Hennessy V.S recently sponsored a cocktail reception for an advanced screening of Sony Pictures Entertainment’s The Equalizer, out todayEBONY.com was on hand to enjoy the specialty Hennessy V.S cocktails that played off of the theme of the movie with fun names such as the Hennessy Old Man in the Sea, Hennessy McCall a Medic and Hennessy the Equalizer.  

About The Equalizer …The film opens on a day like any other regular day. Employees at a home improvement store go about their business, stocking shelves and ringing up costumers. More youthful associates joke with one of the store’s old-timers, a fellow employee who they lovingly call “Pops,” guessing about what kind of mundane job he could have had in his earlier life.  He jokes with them, has a laugh. He even helps another fellow co-worker with a struggling diet, stay on task with hopes of landing a promotion.

Robert McCall seems like an old-guy-next-door type until you see that well, he isn’t. There’s a darker more brooding man under the surface.

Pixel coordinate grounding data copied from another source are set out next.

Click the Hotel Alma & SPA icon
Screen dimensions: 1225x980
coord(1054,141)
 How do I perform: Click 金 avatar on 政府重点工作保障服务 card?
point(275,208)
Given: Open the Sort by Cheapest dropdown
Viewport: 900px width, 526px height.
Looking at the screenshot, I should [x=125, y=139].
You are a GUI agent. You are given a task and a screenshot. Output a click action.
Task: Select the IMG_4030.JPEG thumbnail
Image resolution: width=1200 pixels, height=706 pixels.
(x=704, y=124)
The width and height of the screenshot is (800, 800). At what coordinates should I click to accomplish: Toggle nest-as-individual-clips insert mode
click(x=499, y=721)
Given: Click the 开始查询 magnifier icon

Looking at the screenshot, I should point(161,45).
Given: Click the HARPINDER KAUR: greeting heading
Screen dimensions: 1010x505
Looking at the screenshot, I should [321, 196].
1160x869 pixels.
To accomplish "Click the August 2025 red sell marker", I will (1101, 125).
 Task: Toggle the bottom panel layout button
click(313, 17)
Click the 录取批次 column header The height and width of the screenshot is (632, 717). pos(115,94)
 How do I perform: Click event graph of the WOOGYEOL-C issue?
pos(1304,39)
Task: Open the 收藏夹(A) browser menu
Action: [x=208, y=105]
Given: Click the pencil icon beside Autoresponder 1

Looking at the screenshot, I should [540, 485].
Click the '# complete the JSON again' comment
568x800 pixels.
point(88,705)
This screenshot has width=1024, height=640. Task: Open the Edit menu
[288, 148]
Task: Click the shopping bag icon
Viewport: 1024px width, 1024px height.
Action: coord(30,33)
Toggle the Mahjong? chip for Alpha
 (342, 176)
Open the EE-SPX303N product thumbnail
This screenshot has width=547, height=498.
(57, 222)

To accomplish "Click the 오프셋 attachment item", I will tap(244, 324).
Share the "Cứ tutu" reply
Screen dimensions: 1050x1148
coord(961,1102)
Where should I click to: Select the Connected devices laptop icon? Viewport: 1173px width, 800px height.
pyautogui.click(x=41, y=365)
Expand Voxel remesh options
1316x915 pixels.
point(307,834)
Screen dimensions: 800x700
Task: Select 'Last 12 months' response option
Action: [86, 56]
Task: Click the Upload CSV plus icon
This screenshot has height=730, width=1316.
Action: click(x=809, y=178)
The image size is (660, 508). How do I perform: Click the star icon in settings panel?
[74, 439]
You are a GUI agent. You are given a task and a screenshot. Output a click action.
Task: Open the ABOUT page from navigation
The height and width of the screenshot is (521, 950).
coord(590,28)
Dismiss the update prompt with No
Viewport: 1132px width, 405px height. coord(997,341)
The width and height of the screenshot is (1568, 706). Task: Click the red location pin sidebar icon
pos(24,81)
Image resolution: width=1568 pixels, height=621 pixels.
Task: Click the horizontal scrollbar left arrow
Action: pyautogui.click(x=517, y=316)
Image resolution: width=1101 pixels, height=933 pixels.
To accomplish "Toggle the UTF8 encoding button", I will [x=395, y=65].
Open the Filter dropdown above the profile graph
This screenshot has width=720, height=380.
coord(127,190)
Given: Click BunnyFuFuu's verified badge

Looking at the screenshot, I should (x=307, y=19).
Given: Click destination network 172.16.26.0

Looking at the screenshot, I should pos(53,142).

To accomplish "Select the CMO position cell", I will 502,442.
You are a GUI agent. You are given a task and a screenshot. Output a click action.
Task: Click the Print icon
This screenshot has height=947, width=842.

One who doesn’t sleep nights, who instead spends his slumbering hours awake in a shady diner reading old books and making slight, but pleasant conversation with a young scantily dressed call-girl named Teri (Chloe Grace Moretz), who dreams of being a singer if she wasn’t under the brutal thumb of Slavi (David Meunier) a Russian pimp running a sex trafficking ring with her as one of the young stallions in his stable.  

Robert minds his own business until one fateful night when he bears witness to just how brutal Slavi actually is with the young prostitute, thus eventually unleashing the truth about whom this mysterious soft hearted gentleman really is. The Equalizer is revealed. We learn through a series of bloody brutal events that Robert McCall is actually a retired spy with a special set of skills who is impelled out of hiding and set on a violent path when he slips into the middle of an illegal operation with far reaching ties that run straight into the hands of the Russian mafia.

They don’t take kindly to anyone interfering with their shady operation, therefore a terminator type (Marton Csokas) with a set of terrorific tattoos and drive for destruction is sent in to rid them of their problem. The battle is on. 

In his first teaming with Antoine Fuqua since their collaboration in Training Day, which snagged Denzel an Oscar and Fuqua his first box office smash, Washington is masterful in this role. In Training Day, it is without question from the onset that Alonzo Harris is all kinds of wrong.  He takes no time easing into his atrocities, however with The Equalizer, the audience is treated to a slow transformation, a pealing back of the deep layers until we’re at the hard, vicious core of who Robert MaCall truly is, and moreover, what he’s willing to do and how far he’s willing to go in the name of street justice. 

The Equalizer is a very loose adaptation of the 1980s spy series, which starred Edward Woodard. This films version takes the TV storyline and turns it on its ear. It’s snatched from the streets of New York City and instead eases into the tough dark exterior of Boston. It’s jam-packed with violence and masterfully crafted choreographed fight scenes that are brutally creative and promise to leave audiences picking their jaws up off the sticky theater floor. 

The ending is left wide open for a sequel, which could happen since Washington and Fuqua have already agreed to partner on the upcoming remake of The Magnificent Seven, so potential for this director-actor partnership is all but guaranteed if The Equalizer proves to be box office gold. 

Now, the film pays off with enough bloody fight scenes, some of that slick slip-of-the-tongue that only Denzel can deliver, a few unexpected laughs and an ending that doesn’t leave you hanging. But it does require a slight suspension of belief to hop on this ride. Once you’re willing to buy into the fact that one man is badass enough to take down the entire Russian Mafia, without so much as his own gun, then hold onto your seats, it’s going to be a gritty, bloody, relatively-gruesome, kick-ass trip, with Denzel Washington leading the way.